§ What you need to do:
Please return the lines below verbatim, beginning at the one that has "Quantity (33, 670)" and stopping after the one that has "Privacy Policy", and add no other lines.

§ Material for this exercise:

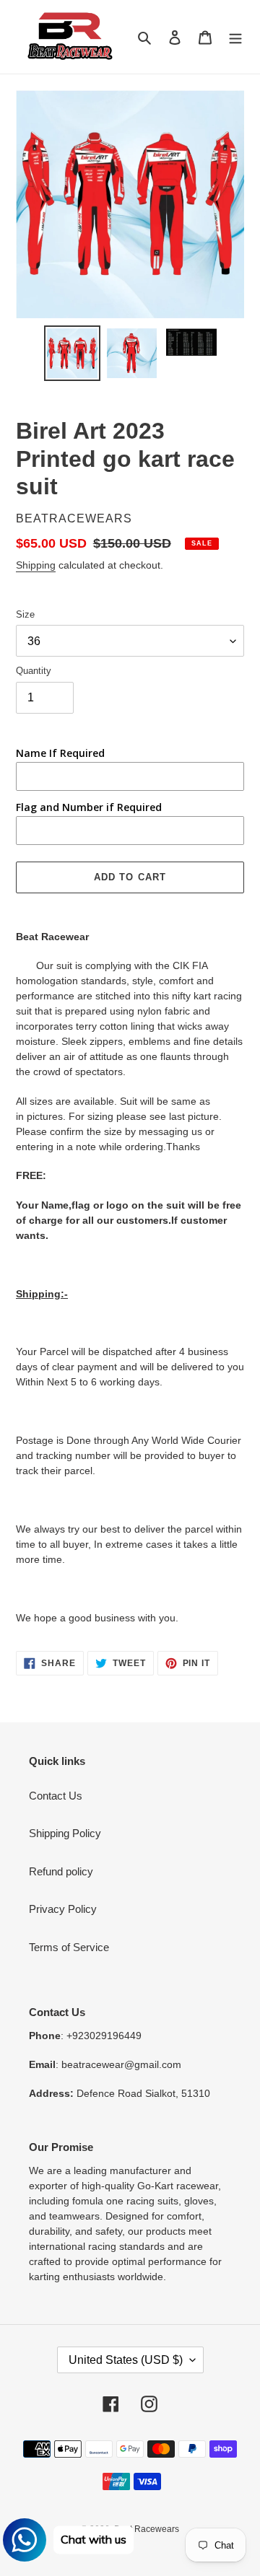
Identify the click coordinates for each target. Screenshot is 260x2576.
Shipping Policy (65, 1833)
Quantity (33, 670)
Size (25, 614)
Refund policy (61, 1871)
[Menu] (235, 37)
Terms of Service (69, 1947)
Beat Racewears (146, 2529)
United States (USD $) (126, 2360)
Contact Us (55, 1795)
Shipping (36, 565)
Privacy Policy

...

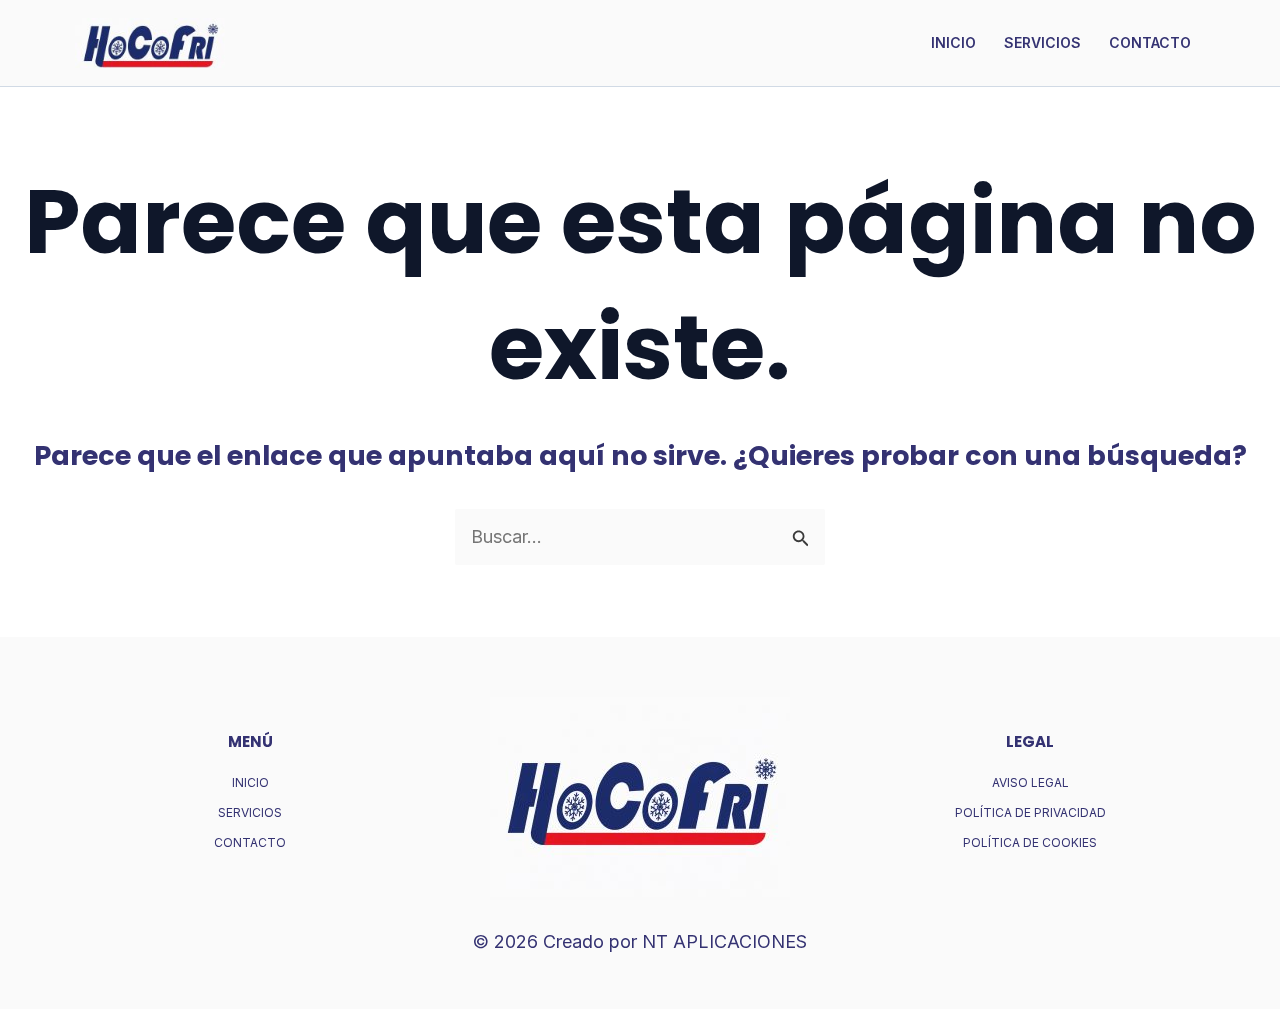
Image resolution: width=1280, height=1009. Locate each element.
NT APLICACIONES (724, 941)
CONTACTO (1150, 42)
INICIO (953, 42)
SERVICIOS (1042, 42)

§ Finished exercise:
Quantity (33, 670)
Size (25, 614)
Refund policy (61, 1871)
[Menu] (235, 37)
Terms of Service (69, 1947)
Beat Racewears (146, 2529)
United States (USD $) (126, 2360)
Contact Us (55, 1795)
Shipping (36, 565)
Privacy Policy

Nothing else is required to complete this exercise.